The strengths of OWS—its diversity, participatory direct democracy, connection to all social justice issues and movements, and the support of thousands outside the camp in marches, teach-ins, donations, and discussions—will not allow the movement to knuckle under to the class interests represented by the “1%.” But we should entertain no illusions that the capitalist system will give up easily. Despite its power, we, too, have power: numbers, experience, principles and ideas about what kind of world we want to create. Let the discussions continue!

OWS participant

Northern New Jersey


“It is not acceptable that little girls must pass through a gauntlet of angry men who are armed with bags of excrement…” But until an Israeli TV broadcast the story of an eight-year-old girl afraid to attend her Modern Orthodox girls’ school, near-total silence prevailed.

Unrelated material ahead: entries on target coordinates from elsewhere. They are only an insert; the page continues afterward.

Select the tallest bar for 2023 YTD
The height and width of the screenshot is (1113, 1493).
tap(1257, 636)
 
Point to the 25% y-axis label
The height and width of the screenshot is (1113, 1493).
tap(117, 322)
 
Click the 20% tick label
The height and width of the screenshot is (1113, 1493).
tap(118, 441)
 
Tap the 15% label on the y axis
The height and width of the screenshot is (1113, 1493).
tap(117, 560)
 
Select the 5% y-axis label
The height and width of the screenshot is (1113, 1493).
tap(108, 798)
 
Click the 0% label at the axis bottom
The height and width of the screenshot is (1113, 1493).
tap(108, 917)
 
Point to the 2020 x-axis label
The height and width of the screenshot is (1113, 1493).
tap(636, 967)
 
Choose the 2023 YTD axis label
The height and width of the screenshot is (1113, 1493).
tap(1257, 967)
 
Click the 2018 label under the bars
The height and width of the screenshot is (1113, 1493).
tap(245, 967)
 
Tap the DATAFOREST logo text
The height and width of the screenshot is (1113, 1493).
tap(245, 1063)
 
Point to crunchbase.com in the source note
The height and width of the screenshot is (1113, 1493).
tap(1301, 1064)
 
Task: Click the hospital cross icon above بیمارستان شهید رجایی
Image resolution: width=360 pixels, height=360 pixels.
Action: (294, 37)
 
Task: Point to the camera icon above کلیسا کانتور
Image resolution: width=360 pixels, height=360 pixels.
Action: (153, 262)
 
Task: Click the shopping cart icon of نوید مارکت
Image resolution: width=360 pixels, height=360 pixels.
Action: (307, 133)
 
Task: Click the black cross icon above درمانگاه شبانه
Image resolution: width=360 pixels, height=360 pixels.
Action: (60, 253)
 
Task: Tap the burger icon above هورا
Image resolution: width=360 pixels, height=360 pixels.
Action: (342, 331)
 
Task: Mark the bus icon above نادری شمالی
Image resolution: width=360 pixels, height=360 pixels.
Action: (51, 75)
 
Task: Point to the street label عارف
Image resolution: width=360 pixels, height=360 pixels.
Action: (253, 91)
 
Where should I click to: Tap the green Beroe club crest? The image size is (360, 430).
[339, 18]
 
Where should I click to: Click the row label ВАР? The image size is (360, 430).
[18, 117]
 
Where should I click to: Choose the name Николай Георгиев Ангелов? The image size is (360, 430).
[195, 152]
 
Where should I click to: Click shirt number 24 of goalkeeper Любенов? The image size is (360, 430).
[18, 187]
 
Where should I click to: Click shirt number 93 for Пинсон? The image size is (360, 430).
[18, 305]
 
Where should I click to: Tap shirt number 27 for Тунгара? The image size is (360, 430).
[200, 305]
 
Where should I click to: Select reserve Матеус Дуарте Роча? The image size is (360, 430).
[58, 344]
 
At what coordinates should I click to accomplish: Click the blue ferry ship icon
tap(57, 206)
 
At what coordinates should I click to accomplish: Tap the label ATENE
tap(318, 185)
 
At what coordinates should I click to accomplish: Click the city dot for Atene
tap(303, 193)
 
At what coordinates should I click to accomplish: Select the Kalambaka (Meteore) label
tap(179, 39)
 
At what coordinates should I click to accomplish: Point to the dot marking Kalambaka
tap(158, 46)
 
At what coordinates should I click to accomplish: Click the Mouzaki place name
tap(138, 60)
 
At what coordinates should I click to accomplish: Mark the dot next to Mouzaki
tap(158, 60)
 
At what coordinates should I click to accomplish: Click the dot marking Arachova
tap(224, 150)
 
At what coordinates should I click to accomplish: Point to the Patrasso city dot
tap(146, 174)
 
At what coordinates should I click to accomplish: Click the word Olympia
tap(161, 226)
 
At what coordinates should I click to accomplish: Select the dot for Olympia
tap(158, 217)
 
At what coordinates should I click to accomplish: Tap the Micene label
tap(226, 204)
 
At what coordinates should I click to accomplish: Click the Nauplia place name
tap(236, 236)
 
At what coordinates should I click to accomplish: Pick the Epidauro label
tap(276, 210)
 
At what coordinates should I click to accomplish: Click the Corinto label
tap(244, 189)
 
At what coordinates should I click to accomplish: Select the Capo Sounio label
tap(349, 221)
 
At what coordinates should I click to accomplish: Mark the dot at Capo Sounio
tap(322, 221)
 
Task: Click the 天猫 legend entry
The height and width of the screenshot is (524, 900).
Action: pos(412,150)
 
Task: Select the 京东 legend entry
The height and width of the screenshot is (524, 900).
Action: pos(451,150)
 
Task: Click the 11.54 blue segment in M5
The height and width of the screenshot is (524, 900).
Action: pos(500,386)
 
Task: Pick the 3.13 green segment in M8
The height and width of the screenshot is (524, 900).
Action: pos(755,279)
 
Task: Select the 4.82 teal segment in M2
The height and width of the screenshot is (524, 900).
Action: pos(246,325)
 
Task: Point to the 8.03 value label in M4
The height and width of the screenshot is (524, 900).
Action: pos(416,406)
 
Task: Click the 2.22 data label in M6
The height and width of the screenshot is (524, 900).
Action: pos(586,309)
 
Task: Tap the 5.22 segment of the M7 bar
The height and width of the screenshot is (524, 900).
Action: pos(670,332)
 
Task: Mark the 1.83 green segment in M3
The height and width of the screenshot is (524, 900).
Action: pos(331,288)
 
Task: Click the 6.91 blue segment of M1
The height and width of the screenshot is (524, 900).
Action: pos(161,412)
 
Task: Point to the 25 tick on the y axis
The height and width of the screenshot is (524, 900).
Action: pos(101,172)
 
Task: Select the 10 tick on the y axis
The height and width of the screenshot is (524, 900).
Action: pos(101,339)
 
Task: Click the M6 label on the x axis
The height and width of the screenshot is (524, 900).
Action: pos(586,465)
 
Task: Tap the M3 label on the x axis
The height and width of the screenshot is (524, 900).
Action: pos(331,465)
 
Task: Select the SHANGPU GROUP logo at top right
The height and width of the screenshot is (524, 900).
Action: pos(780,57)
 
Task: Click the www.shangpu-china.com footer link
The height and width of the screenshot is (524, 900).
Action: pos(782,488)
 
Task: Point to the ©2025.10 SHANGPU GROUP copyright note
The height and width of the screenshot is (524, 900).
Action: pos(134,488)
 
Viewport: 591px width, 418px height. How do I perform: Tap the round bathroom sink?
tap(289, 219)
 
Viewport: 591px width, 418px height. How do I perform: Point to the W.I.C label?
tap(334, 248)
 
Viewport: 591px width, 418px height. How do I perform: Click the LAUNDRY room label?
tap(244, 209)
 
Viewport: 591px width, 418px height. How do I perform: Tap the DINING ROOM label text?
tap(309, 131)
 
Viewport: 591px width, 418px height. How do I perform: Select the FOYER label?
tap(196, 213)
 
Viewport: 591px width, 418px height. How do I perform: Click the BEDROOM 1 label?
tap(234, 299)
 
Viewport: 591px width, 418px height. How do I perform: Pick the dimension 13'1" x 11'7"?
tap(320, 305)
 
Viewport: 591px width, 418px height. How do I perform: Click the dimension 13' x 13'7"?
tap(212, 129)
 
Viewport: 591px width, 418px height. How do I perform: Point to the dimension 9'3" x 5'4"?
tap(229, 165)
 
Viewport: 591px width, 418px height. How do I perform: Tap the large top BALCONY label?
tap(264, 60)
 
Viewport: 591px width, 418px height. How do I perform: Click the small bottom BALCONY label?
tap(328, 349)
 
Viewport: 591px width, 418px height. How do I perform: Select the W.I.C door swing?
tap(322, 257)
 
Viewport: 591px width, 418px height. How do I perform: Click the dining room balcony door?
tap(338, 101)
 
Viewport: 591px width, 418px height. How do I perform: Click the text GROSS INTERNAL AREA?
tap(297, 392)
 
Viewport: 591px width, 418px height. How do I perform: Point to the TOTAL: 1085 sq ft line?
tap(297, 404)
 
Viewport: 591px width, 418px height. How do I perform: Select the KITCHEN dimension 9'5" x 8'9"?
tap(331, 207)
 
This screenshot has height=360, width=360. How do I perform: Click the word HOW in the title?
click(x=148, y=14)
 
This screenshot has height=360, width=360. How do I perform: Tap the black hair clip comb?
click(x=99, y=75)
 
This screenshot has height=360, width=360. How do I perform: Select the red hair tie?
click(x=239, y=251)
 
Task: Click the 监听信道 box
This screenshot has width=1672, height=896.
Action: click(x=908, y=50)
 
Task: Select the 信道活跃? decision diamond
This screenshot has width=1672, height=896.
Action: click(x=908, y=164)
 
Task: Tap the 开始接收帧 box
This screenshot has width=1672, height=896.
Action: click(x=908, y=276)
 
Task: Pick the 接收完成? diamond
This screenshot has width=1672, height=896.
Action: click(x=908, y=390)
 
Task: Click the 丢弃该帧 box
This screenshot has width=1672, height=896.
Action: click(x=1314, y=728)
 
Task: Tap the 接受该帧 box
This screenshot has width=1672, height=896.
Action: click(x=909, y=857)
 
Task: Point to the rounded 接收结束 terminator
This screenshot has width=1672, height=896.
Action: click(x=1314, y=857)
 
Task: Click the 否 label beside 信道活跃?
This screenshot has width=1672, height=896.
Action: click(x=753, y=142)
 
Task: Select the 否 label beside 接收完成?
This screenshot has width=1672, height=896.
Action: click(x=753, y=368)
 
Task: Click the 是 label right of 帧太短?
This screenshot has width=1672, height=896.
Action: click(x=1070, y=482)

In a Dec. 30 editorial titled “Shame on us all,” the Teaneck, N.J., newspaper Jewish Standard reported that it had received NO responses to its Oct. 13 editorial denouncing the violence. After the broadcast, leaders of Israel and “those who claim leadership of American Jewry” proclaimed their horror, demanding an end to Haredi violence. In late December, 2,000 secular and Modern Orthodox defenders of the girls rallied at the school against attempts to exclude women from public spaces. Signs read: “Free Israel from religious conversion,” “Stop Israel from becoming Iran.” In Israel, ultra-orthodox men have shunted women onto separate sidewalks and created gender-segregated buses and health clinics.

U.S. support for the Israeli fightback against ultra-right repression of women is an important development. Hopefully all involved will also see the need to support the human rights of non-Jewish Israelis, thus strengthening both freedom movements.

Susan Van Gelder

New York


I really liked the article “To Yemenis ‘rape is worse than death'” (Nov.-Dec. 2011  N&L). Coming from the Mexican culture, I feel that it needs to be widely read. It was not so long ago that this sort of sentiment would have been common in “Western” countries as well. And such attitudes are similar to the “well, she really wanted it” justification for rape, or that AIDS is a punishment from God, and so on. Such articles expose how truly reactionary some “Western” attitudes towards sex remain.